Ensembl / ensembl-vep

The Ensembl Variant Effect Predictor predicts the functional effects of genomic variants
https://www.ensembl.org/vep
Apache License 2.0
437 stars 150 forks source link

Update delimiter for FILTER when used for custom option #1689

Closed nakib103 closed 3 weeks ago

nakib103 commented 4 weeks ago

ENSVAR-6276 https://github.com/Ensembl/ensembl-vep/issues/1646

When we use FILTER field from a VCF file in --custom argument, the delimiter for FILTER, which is ;, is replaced by , (see). The reason is ; have specific meaning in certain file type - for example, in VCF where this FILTER is going to put under INFO,; is used as delimiter to split up different fields in it.

But we also replace any , with & if found within any specific value under CSQ INFO field (see). That is because in CSQ field , is used as delimiter to separate different records.

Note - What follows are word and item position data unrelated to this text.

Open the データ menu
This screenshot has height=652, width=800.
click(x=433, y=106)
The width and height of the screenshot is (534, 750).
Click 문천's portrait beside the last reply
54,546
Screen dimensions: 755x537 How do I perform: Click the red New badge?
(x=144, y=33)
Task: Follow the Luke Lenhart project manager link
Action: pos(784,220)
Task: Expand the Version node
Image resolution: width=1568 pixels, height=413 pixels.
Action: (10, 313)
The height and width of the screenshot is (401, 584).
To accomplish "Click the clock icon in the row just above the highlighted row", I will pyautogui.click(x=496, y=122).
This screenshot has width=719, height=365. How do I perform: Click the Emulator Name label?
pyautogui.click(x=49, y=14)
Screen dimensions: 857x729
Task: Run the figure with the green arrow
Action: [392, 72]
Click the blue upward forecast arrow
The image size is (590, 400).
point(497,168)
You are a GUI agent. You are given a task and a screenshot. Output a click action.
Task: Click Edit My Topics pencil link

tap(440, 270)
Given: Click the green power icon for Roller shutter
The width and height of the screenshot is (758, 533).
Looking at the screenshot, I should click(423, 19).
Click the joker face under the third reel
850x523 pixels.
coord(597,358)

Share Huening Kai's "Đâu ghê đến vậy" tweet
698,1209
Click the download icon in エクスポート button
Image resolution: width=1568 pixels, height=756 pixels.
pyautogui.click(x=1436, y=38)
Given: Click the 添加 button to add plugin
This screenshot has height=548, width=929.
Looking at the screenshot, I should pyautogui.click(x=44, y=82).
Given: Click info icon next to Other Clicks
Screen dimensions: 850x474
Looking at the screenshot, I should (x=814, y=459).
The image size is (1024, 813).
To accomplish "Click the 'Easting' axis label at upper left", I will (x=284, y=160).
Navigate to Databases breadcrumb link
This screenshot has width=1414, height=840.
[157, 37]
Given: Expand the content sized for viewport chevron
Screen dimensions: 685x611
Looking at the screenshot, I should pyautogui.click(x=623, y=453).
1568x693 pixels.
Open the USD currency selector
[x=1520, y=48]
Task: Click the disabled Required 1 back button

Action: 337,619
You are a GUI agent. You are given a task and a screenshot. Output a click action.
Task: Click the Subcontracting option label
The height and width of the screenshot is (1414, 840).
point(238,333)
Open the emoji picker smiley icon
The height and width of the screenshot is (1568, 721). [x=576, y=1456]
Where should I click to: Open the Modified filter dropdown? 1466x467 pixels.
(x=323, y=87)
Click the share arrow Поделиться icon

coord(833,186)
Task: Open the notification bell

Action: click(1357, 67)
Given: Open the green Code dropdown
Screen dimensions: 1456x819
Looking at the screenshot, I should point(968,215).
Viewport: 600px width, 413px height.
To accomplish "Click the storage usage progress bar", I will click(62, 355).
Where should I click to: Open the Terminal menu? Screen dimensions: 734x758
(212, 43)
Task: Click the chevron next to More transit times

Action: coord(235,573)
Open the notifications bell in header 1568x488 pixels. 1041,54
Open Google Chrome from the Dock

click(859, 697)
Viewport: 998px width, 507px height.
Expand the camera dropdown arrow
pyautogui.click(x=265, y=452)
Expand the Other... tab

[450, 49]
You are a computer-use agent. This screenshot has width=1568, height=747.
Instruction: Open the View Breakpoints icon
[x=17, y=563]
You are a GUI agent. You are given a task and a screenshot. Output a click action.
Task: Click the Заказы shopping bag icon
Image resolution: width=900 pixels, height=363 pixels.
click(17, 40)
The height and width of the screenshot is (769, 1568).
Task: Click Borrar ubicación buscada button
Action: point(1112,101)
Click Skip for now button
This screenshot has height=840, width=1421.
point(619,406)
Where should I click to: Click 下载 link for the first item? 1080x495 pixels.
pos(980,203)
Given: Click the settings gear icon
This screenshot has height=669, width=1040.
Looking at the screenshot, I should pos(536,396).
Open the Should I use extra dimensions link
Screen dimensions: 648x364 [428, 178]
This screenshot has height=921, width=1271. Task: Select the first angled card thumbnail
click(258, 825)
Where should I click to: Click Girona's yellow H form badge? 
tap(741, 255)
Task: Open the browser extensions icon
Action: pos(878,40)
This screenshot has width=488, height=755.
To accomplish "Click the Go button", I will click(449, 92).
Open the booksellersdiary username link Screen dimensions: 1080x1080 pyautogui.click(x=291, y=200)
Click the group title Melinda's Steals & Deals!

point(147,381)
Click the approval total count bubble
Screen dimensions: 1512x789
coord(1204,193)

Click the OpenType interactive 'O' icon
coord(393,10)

And thus a ; can become a & in VCF CSQ field. Which causes the confusion mentioned in the issue above.

To avoid error replace ; with %3B which we are already doing for VCF file (see).

Cons: Other output format (tab, vep text) will now have %3B instead of , as delimiter. To avoid that, according to @nuno-agostinho's suggestion utilized convert_arrayref function to keep the ; and let the OutputFactory method handle the delimiter substitution. Default VEP format needed to replace ; by %3B too.